Hugh Hendry – partner, CIO of  Eclectica Asset Management . Hugh is the principal portfolio manager and leads both the investment thinking and the research team. He has 18 years’ industry experience with Baillie Gifford, CSAM and Odey Asset Management. Hendy is famous for his bearish calls on China.

Below are some of his latest thoughts on China, first he discusses the beginning in 2000-2004.

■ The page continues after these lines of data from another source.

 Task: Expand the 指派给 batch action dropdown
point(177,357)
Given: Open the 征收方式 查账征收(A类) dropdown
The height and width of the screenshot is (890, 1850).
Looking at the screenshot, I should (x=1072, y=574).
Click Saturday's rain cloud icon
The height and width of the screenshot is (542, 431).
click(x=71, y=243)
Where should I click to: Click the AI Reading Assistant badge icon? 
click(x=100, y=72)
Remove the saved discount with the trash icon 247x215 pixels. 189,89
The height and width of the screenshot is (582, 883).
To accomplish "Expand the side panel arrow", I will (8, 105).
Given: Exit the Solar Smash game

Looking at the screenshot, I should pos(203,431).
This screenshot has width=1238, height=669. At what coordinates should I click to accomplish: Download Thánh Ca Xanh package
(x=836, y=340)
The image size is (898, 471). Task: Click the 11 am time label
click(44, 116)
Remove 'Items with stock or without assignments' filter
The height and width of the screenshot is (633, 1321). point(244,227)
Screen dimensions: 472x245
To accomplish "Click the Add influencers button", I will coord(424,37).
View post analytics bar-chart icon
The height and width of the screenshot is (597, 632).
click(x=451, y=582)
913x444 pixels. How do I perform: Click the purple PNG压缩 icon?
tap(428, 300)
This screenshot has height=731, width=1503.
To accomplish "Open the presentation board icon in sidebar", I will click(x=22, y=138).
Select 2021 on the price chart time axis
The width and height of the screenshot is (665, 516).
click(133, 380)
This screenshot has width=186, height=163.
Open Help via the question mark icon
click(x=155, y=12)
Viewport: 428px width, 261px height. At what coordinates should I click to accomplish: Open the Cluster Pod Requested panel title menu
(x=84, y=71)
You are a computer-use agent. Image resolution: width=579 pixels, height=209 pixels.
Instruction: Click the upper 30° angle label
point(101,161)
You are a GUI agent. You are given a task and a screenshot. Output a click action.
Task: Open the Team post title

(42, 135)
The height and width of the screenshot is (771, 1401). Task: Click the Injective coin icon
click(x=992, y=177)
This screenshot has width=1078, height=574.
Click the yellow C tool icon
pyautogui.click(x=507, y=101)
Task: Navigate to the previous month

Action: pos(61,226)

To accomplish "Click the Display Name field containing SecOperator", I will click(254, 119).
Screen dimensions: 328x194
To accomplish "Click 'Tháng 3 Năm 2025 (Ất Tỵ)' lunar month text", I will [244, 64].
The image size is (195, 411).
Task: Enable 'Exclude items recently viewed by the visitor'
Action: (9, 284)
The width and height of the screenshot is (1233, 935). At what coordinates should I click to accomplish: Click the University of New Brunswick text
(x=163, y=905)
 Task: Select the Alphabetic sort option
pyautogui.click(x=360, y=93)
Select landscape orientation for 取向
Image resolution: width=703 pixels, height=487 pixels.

At first the scale of this speculation was hidden under the guise of an entirely plausible argument based on mass urbanisation. China, we were told, was merely investing as peasants moved en-masse to the coastal cities. Perfectly plausible. But perfectly wrong. During the period 2000 to 2003 mass migration to the cities peaked at 24 million people per annum. At the same time residential investment expanded to 4.1% of GDP and housing starts rose from 240m sqm per year to 440m. After that the urban population growth rate decelerated (to an average of only 19 million people per year) but residential development did not. Instead, housing starts went crazy, rising from 490m sqm in 2004 to 1,290m sqm six years later.

 

Next the financial crisis:

On official numbers, households raised their borrowing by $400bn and then $460bn in 2009 and 2010. That was an annual average increase 4x the increase seen in 2008. By 2009, individual mortgage borrowings where growing 6x faster than the year before as banks lent out a third of the total mortgage stock outstanding. By mid-2010, the share of residential properties purchased across Chinese cities as an investment hit an extreme peak of 40% and even the central bank estimated that 18% of households in Beijing owned two or more properties. Many of these lay vacant. It should not be surprising to learn that as a result of all this the ratio of household debt to income rose by almost 20 percentage points between the end of 2008 and the end of 2010. This was an incremental change greater than the one witnessed during the wilder years of the US boom. China has spent twice as much as the US relative to the size of its economy on its property bubble.